Sequence Interaction diagrams - In the same post, example, you will see sequence diagrams allow you to specify parallel behavior within a sequence by boxing parallelizable behavior with a label "par", this is useful to show the reader what methods can or should be called in parallel, ie, by different threads. This is the method I would use for detailed developer like discussions around building an object.
State diagram - The state chart just like the activity allows for concurrency by using a BAR and usage lines.
NOTE: These will not model a specific thread and it's exact lift cycle, as that is part of the instance/run-time level of modeling, if this what you want clarify your question and I will respond. I would just model it using one of the above as no one other than a MDA/UML expert will call you out, and you are not generating a running system.
Also: Please note that further details can be found in most UML books.
Also leveraged: http://www.jguru.com/faq/view.jsp?EID=56322
Traditionally threading has been depicted diagramatically using Petri Nets. Rob Martin has an article on multithreading in UML which you may find useful.
Update- just remembered you can represent threads with forks in activity diagrams- I've managed to find something that explains this.
It is very hard to find any free tutorials for Petri Nets, however I know Petri Nets are good for modeling concurrency, so I Google'd "producer-consumer Petri Nets" (my favourite threading thing) and found this.
I've also found some slides that show Petri Nets modeling a Semaphore.
UML activity diagrams have fork and join elements to show parallel flow of logic.
I don't know of a way, but using a sequence diagram does not seem entirely inappropriate, considering that a thread is in many languages implemented as a Thread (or similar) class.
The most UML-compatible way would probably be to add an annotation of some sort indicating that the 'object' represents a thread.
The UML is defined by the UML Superstructure, you can find it here http://www.omg.org/spec/UML.
If you read the specification you find that a UML class can be active.
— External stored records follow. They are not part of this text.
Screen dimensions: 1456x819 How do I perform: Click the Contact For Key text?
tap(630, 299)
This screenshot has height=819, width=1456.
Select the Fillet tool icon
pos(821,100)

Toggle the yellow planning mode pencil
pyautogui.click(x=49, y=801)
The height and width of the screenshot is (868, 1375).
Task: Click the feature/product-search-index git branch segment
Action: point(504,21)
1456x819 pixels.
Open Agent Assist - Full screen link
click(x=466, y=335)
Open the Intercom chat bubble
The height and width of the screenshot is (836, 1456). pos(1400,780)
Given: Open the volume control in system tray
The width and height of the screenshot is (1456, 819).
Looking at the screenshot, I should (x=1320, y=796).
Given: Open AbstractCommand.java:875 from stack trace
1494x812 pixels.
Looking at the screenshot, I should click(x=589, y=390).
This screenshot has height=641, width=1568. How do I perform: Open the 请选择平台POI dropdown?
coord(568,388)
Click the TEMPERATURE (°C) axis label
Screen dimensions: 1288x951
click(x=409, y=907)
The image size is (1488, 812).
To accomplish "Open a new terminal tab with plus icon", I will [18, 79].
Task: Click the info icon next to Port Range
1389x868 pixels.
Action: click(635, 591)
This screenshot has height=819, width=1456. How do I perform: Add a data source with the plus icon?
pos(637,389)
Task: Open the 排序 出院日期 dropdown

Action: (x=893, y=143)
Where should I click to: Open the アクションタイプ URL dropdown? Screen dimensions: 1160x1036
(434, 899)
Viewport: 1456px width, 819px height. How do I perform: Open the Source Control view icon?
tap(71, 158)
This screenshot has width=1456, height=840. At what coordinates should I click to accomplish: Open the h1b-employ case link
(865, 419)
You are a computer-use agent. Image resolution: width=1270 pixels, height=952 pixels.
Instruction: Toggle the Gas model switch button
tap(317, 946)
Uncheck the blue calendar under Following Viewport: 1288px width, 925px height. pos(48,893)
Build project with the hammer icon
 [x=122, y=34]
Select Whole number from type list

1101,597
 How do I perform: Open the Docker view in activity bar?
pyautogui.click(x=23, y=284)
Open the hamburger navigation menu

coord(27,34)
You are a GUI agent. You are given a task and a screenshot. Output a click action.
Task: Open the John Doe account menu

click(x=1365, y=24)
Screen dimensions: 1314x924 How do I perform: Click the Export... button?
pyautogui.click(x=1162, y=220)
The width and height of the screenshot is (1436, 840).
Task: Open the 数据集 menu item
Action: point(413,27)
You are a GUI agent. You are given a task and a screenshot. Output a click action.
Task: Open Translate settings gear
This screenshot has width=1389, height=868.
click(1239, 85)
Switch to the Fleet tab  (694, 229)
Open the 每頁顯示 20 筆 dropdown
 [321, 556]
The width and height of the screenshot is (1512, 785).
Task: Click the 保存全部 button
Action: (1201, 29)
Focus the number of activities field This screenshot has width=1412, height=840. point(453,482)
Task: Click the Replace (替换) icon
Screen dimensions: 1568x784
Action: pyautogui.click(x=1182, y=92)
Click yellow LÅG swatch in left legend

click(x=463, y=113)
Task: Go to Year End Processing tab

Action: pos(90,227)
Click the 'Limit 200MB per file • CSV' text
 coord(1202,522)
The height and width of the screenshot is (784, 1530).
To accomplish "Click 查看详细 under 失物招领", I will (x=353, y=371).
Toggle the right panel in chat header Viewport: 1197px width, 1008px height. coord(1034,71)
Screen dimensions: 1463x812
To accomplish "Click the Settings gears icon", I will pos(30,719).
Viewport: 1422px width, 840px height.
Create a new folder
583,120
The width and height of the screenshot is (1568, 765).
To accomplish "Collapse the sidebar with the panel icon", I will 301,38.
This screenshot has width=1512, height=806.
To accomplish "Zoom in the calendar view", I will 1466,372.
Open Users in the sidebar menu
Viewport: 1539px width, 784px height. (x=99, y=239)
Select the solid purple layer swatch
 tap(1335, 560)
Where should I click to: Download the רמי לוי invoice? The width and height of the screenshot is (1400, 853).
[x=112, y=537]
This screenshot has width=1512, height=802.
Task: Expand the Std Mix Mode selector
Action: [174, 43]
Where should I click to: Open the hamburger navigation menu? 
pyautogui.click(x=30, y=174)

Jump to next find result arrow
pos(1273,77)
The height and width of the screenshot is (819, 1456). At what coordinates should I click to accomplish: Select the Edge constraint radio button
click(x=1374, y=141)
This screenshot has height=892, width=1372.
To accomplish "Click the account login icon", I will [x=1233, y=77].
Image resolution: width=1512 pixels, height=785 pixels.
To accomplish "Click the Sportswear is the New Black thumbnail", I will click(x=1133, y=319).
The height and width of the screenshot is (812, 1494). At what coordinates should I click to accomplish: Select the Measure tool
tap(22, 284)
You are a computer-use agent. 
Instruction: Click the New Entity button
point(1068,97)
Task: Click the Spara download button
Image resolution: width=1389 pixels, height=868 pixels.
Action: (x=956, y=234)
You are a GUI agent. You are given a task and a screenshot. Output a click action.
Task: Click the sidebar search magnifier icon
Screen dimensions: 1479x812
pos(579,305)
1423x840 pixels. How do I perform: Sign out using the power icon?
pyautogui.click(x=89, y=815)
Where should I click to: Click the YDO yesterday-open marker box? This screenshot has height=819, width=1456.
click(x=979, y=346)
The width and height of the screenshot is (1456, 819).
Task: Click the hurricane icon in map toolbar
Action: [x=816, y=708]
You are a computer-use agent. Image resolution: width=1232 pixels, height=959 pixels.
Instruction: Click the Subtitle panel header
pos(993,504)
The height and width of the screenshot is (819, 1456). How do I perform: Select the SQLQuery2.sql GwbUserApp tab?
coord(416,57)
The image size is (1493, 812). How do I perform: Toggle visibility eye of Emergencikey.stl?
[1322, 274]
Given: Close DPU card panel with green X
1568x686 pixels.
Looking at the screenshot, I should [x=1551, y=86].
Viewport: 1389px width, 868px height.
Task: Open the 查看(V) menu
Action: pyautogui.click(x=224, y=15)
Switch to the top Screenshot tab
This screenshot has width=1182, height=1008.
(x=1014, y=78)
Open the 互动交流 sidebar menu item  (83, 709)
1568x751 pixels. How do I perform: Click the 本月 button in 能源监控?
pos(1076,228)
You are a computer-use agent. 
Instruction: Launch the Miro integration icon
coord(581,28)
An Active Class is a class with the meta-attribute isActive set to true. It is also depicted differently.
An object instances of an active class automatically executes a "classifier behavior". As for any behavior you can define it by means of an activity in which you wait for asynchronous signals (AcceptEventActions) and invokes methods (CallOperationAction) or other behaviors (CallBehaviorActions). That is how active objects are modeled in UML. You just have to read the UML specification.
Activity diagrams will model the internal workings of your software with forks and joins to represent threads. To find out exactly how to model this properly, please see Conrad Bock's excellent series of articles. Here is the article that covers forks and joins, but you should follow the links back to the first article in the series to learn how to properly model using "Colored Petri Nets". It's not how you think (and it's pretty easy)!
There is a new, in-process standard at the OMG for a language called Alf that provides a more convenient surface notation for activity diagrams and is intended for representing code. From the spec:
A primary goal of an action language is to act as the surface notation for specifying executable
behaviors within a wider model that is primarily represented using the usual graphical notations of
UML. For example, this might include methods on the operations of classes or transition effect
behaviors on state machines.
For a programmer, you probably can't get more intuitive than Alf. And it will convert perfectly into UML activity diagrams.
UML strongest point is depicting the static structure. If you use short-lived threads, I also don't see any easy way of diagramming them. Maybe you can find a solution by turning things around a bit: why do you use/need threads? What's the functionality they provide? If they interact with each other and follow some (message passing) API, drawing them as components might make sense.